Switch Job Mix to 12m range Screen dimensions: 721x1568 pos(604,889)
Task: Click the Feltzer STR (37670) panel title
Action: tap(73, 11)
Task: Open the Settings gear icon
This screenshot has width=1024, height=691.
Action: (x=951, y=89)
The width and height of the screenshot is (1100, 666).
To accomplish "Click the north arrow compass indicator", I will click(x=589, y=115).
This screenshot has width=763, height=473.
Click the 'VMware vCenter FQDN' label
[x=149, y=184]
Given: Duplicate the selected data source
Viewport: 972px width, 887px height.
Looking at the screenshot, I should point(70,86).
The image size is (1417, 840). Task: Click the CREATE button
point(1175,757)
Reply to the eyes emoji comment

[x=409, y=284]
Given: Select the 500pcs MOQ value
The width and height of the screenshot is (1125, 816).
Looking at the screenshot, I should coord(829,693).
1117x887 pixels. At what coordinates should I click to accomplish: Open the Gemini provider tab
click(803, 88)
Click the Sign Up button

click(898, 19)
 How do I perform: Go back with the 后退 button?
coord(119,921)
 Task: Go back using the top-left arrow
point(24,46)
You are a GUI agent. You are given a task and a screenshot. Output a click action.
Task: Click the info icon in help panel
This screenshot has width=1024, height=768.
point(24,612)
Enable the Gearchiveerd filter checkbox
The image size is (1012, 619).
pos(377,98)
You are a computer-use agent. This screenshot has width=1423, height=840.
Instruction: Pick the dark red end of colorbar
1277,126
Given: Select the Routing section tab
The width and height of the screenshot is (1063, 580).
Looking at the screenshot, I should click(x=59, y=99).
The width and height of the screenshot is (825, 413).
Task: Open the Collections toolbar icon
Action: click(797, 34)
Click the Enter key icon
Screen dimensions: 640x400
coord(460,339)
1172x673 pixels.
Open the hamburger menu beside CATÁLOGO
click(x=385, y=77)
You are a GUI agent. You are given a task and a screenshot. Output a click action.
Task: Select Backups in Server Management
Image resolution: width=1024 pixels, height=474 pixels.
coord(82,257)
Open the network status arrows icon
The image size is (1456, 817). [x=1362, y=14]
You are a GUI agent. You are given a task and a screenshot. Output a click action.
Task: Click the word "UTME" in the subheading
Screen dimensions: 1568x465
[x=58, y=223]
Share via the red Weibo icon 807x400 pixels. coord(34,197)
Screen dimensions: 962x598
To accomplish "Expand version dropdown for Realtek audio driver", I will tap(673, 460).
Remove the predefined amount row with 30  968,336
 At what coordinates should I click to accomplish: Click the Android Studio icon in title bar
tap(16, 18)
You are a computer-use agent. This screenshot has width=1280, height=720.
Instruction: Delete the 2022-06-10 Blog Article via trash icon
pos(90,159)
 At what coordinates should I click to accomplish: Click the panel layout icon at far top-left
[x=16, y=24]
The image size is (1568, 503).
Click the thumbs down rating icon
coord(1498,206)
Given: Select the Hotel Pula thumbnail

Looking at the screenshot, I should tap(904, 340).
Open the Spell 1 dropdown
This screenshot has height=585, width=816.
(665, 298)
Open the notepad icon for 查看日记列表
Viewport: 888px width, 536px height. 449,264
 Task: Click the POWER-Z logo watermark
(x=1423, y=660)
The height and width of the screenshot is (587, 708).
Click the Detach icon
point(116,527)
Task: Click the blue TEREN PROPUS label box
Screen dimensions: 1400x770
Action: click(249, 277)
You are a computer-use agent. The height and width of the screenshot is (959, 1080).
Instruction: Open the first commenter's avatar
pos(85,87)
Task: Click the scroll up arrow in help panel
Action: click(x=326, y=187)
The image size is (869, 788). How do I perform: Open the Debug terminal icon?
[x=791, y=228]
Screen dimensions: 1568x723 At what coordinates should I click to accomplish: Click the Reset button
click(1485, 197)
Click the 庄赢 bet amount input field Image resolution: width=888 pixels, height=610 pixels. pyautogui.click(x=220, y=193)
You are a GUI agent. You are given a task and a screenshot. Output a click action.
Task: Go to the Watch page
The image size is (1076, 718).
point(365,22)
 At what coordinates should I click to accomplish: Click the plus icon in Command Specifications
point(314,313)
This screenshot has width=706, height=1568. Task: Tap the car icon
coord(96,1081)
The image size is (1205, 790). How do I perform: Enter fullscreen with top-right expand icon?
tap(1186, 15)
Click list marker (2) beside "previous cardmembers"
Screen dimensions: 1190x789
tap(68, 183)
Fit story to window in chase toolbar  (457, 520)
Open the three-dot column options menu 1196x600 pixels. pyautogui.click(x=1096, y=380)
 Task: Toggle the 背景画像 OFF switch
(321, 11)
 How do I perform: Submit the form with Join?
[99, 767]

Aim of the task — In the listing above, find the line with "Given: Select the Routing section tab" and the line with "Task: Select Backups in Server Management", then print exactly those two lines and every line between them, and nothing more.

Answer space —
Given: Select the Routing section tab
The width and height of the screenshot is (1063, 580).
Looking at the screenshot, I should click(x=59, y=99).
The width and height of the screenshot is (825, 413).
Task: Open the Collections toolbar icon
Action: click(797, 34)
Click the Enter key icon
Screen dimensions: 640x400
coord(460,339)
1172x673 pixels.
Open the hamburger menu beside CATÁLOGO
click(x=385, y=77)
You are a GUI agent. You are given a task and a screenshot. Output a click action.
Task: Select Backups in Server Management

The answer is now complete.